__DATASET ROWS__:
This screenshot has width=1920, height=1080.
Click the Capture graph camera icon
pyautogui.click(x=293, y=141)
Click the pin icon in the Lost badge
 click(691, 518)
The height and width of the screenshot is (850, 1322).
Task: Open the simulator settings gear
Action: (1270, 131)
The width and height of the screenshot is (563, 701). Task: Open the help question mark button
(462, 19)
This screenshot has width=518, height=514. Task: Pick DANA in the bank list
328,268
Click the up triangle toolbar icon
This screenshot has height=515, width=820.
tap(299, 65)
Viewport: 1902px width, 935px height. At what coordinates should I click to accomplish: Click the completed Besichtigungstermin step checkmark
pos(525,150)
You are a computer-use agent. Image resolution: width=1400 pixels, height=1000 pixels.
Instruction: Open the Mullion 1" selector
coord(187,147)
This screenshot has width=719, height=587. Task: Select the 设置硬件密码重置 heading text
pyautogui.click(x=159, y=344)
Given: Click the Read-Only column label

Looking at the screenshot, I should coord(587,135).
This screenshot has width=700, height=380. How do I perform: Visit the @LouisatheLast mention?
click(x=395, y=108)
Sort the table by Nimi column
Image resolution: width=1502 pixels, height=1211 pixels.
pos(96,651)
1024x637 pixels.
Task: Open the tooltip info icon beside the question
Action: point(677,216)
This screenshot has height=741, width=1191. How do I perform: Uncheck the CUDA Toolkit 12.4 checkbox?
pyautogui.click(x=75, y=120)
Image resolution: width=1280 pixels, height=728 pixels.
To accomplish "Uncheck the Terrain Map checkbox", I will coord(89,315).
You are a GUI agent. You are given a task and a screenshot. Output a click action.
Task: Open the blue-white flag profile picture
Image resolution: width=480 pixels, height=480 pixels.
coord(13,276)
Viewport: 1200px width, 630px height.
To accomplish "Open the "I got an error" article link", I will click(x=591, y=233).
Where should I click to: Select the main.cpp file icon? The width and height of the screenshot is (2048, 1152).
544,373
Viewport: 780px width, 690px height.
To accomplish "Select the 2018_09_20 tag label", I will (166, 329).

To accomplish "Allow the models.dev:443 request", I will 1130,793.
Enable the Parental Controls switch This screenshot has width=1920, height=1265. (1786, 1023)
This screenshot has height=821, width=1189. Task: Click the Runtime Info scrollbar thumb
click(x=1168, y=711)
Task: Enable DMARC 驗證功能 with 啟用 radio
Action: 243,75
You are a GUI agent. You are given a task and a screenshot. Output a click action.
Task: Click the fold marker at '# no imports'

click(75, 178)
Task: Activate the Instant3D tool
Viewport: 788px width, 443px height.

__GIVEN REQUEST__:
State how many lines of the data contain the string "perform", with case taken into account. Reply with the number alone.

__SOLUTION FOR THIS PROBLEM__:
2